== Problem to solve ==
From the first line of the records through the line containing "Given: Click the Serveur", retype every line exactly and nothing else.

(Dataset content begins)

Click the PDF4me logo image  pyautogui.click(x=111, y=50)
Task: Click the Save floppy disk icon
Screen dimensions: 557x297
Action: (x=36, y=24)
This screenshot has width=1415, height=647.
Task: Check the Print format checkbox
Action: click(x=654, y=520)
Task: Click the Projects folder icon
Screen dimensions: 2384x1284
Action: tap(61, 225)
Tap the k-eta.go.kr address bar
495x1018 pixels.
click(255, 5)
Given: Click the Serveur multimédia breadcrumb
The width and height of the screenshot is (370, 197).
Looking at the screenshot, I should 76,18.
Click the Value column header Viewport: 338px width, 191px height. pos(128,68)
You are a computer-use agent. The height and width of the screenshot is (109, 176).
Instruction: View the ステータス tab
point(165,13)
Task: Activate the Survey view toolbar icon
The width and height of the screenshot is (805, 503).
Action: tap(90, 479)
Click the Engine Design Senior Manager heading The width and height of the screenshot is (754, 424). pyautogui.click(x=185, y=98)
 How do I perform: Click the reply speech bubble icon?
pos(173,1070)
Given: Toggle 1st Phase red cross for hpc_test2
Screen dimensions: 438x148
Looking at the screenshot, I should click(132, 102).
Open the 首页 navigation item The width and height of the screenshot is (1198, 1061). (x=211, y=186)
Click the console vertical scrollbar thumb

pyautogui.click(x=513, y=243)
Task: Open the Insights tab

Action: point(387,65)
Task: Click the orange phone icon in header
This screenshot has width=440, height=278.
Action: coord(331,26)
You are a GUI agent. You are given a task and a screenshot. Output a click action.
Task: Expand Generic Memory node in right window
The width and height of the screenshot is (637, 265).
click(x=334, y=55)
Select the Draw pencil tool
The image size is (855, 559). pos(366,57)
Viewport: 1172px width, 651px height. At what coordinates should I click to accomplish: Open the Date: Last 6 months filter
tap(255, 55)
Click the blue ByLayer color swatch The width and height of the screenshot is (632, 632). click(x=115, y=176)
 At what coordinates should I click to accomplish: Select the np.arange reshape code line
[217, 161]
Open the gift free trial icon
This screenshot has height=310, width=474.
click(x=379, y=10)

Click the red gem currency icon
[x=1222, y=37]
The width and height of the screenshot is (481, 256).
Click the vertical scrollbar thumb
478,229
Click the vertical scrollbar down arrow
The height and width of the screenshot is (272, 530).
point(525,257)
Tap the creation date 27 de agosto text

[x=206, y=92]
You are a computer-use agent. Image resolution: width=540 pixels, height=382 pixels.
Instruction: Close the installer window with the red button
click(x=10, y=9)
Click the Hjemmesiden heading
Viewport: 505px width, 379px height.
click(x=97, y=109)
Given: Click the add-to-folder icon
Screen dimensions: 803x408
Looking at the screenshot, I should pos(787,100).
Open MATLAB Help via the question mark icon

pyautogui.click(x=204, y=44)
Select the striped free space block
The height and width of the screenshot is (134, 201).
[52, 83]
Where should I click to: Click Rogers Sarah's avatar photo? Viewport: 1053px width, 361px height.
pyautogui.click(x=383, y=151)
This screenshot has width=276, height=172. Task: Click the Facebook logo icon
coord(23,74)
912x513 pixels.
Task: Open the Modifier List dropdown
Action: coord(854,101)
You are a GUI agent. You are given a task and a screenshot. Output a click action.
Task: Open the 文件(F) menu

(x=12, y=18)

(Dataset content ends)

== Result below ==
Click the PDF4me logo image  pyautogui.click(x=111, y=50)
Task: Click the Save floppy disk icon
Screen dimensions: 557x297
Action: (x=36, y=24)
This screenshot has width=1415, height=647.
Task: Check the Print format checkbox
Action: click(x=654, y=520)
Task: Click the Projects folder icon
Screen dimensions: 2384x1284
Action: tap(61, 225)
Tap the k-eta.go.kr address bar
495x1018 pixels.
click(255, 5)
Given: Click the Serveur multimédia breadcrumb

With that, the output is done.